▶ Problem:
Check every line of the material for the word "icon". Copy those that have it.

▶ Task data:
* * *

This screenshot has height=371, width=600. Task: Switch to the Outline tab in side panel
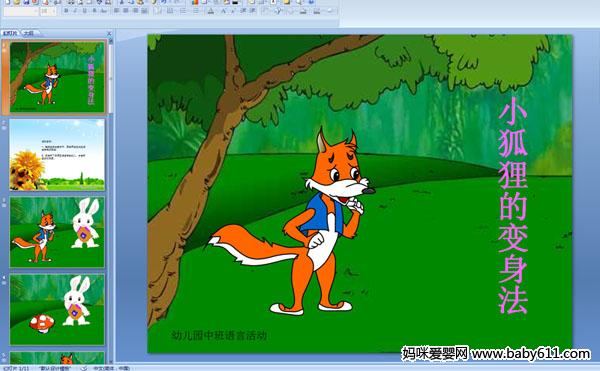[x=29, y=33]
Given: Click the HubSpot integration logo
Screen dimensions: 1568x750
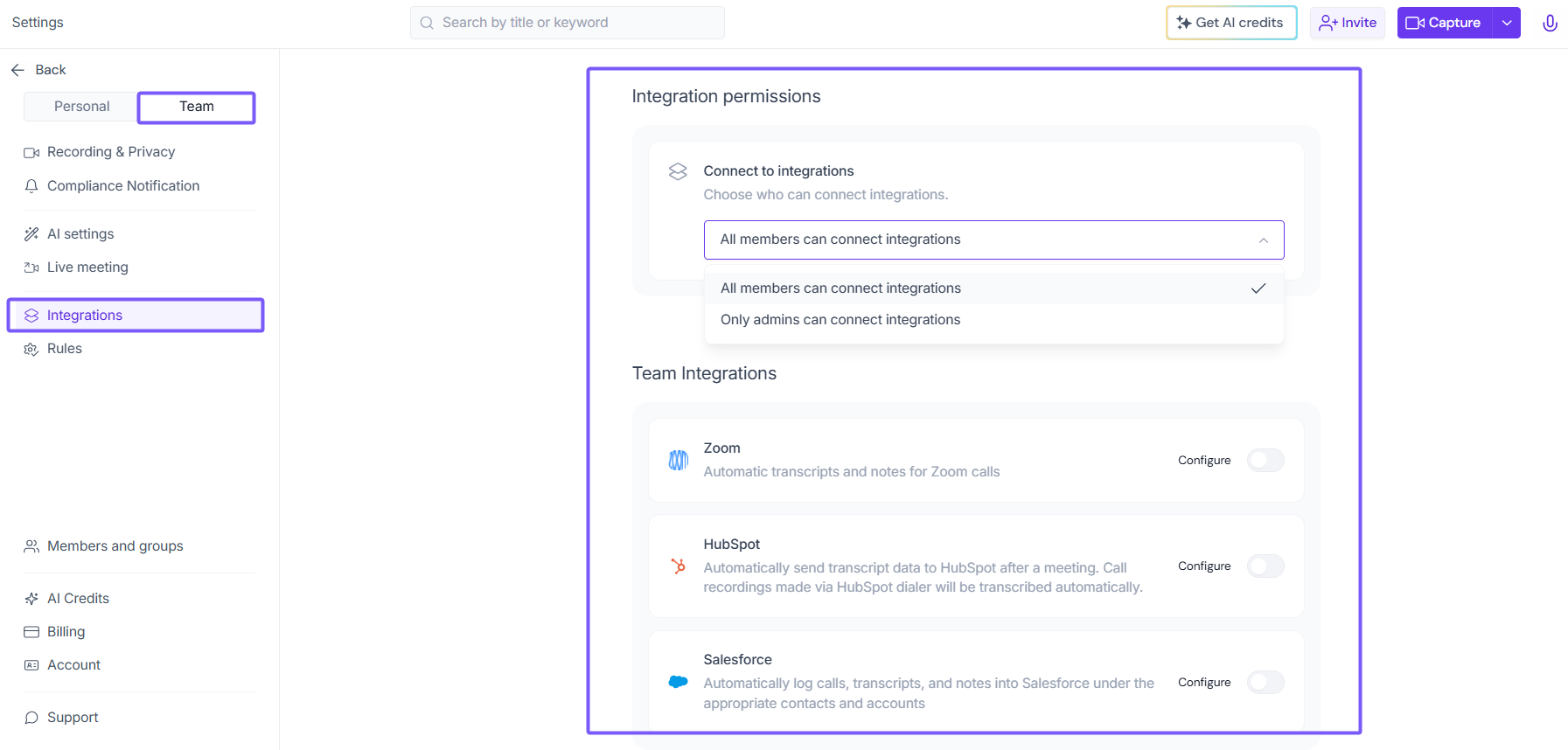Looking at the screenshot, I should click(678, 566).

* * *

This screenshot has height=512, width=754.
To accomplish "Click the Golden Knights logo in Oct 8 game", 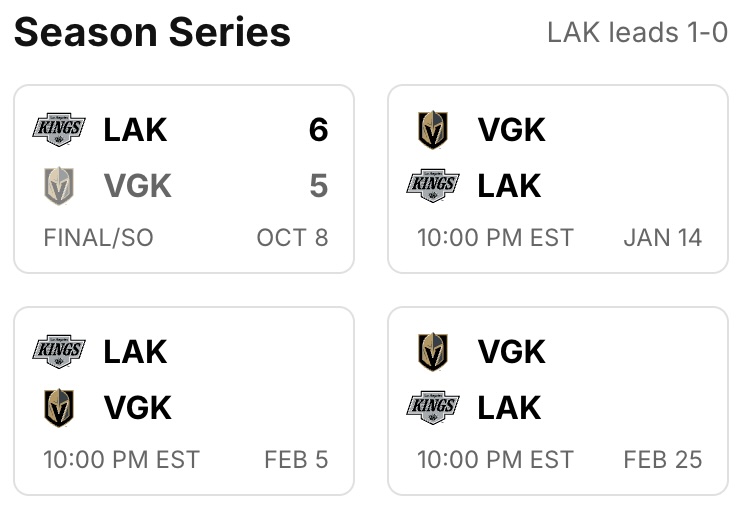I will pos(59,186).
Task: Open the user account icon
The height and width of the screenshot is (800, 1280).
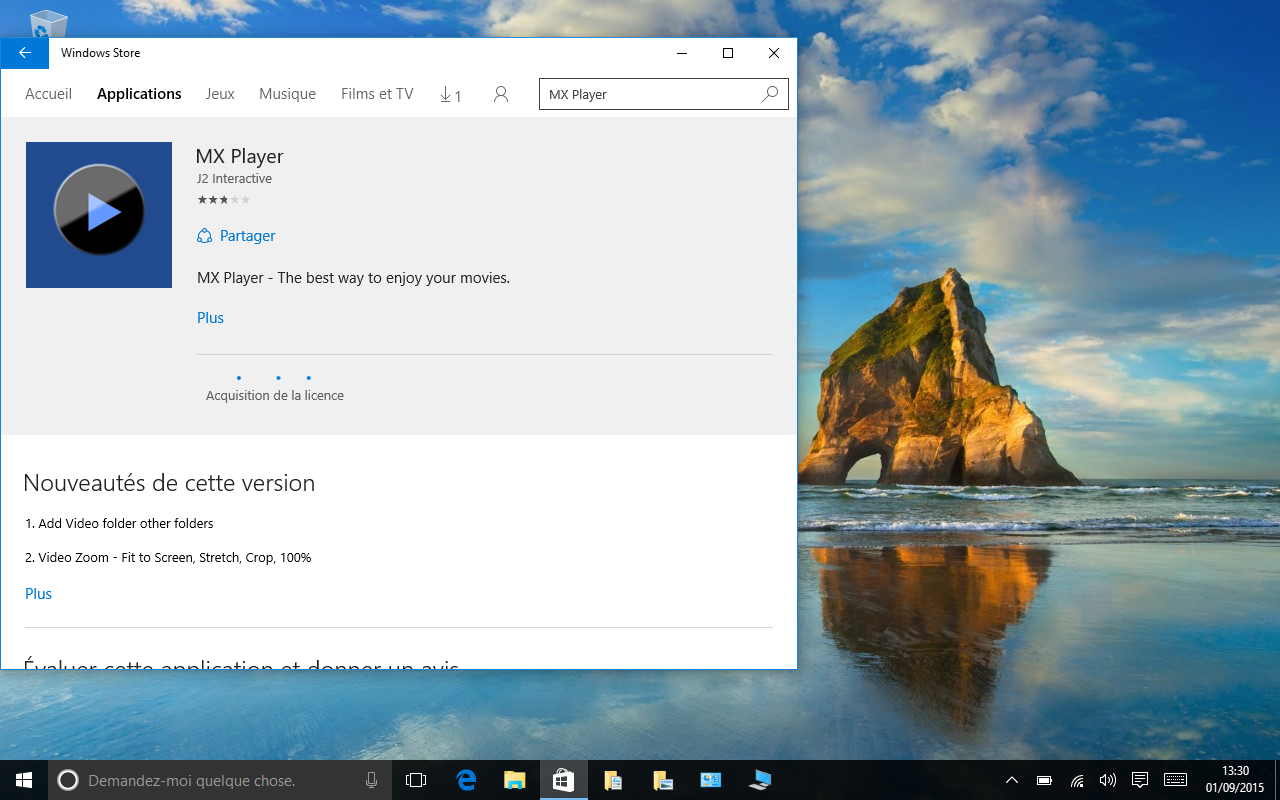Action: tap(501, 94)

* * *

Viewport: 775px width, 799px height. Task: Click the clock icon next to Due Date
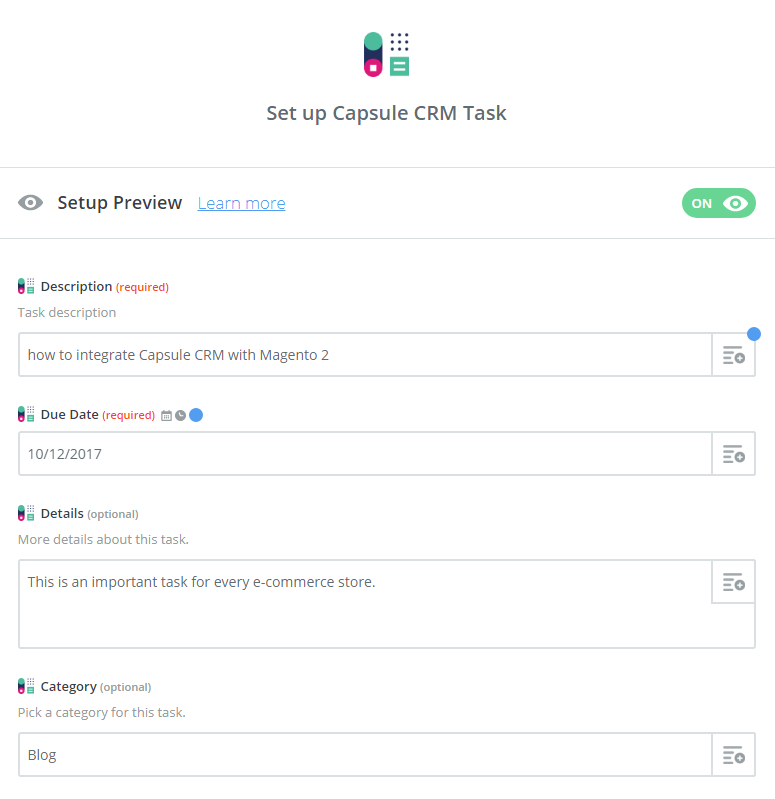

* * *

▶ Answer section:
Task: Open the user account icon
Viewport: 775px width, 799px height. Task: Click the clock icon next to Due Date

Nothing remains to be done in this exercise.